- **Document segment**
0

I'm trying to run a basic bigquery operator in Airflow (using Google's Composer) task which uses a user defined function (UDF).

The example comes from https://cloud.google.com/bigquery/docs/reference/standard-sql/user-defined-functions and runs perfectly in BigQuery.

However when I upload to composer I get "Function not found: multiplyInputs..." See python script below.

The udf_config field of BigQueryOperator requires a list, so I defined my UDF as a list containing one string - not sure if this is correct as it is clearly not registering as a UDF

Any help would be highly appreciated.

import datetime
from airflow import models
from airflow.contrib.operators import bigquery_operator

yesterday = datetime.datetime.combine(datetime.datetime.today() -             
datetime.timedelta(1),
                                  datetime.datetime.min.time())
default_dag_args = {
                # Setting start date as yesterday starts the DAG 
immediately when it is
                # detected in the Cloud Storage bucket.
                'start_date': yesterday,
                # To email on failure or retry set 'email' arg to your 
email and enable
                # emailing here.
                'email_on_failure': False,
                'email_on_retry': False,
                # If a task fails, retry it once after waiting at least 
5 minutes
                'retries': 1,
                'retry_delay': datetime.timedelta(minutes=5),
                'project_id': 'vital-platform-791'
}

with models.DAG('udf_example',
                schedule_interval=datetime.timedelta(days=1),
                default_args=default_dag_args) as dag:

    table = 'udf_table'

    # flatten fe table
    task_id = table + '_fe'

    udf_config = ["""CREATE TEMPORARY FUNCTION multiplyInputs(x 
                  FLOAT64, y FLOAT64)
                  RETURNS FLOAT64
                  LANGUAGE js AS \"""
                  return x*y;
                  \""";
                  """]

    print udf_config

    query = """WITH numbers AS
              (SELECT 1 AS x, 5 as y
              UNION ALL
              SELECT 2 AS x, 10 as y
              UNION ALL
              SELECT 3 as x, 15 as y)
            SELECT x, y, multiplyInputs(x, y) as product
            FROM numbers"""

    print query

    query = query
    destination_table = 'vital-platform-791.alpha_factors. 
                          {table}_fe'.format(table=table)

    t_fe = bigquery_operator.BigQueryOperator(task_id=task_id,
                                          bql=query,                                         
                     destination_dataset_table=destination_table,
                                          use_legacy_sql=False,                                              
                     write_disposition='WRITE_TRUNCATE',
                                          udf_config=udf_config)

- **Collected data**
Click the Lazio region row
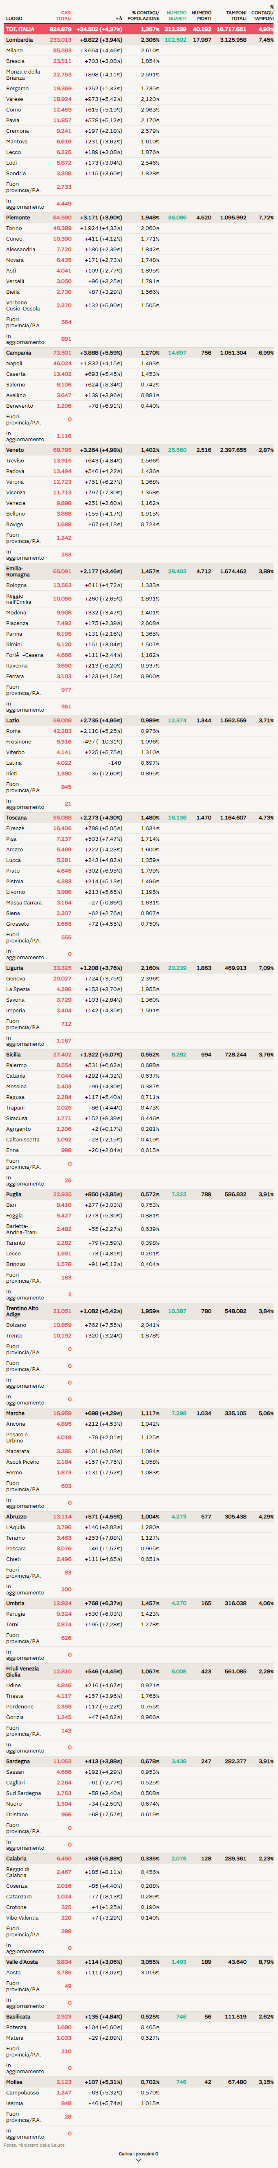The height and width of the screenshot is (2168, 278). point(13,720)
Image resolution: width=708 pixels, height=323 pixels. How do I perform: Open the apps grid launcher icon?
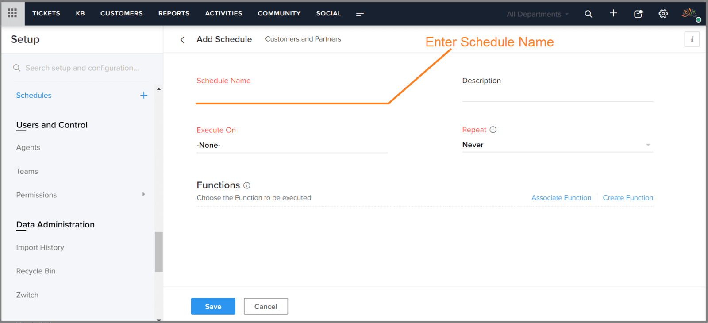[12, 13]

- **What to work on**
1. Write out everything in the Airflow UDF post from "Any help would" down to "datetime.datetime.min.time())".
2. Answer these questions from the Airflow UDF post:
(a) According to the post, what type of value does the udf_config field of BigQueryOperator require?
(b) How many times is a failed task retried?
(c) What value is use_legacy_sql given in the BigQueryOperator call?

- **Task responses**
1.
Any help would be highly appreciated.

import datetime
from airflow import models
from airflow.contrib.operators import bigquery_operator

yesterday = datetime.datetime.combine(datetime.datetime.today() -             
datetime.timedelta(1),
                                  datetime.datetime.min.time())

2.
(a) A list.
(b) Once.
(c) False.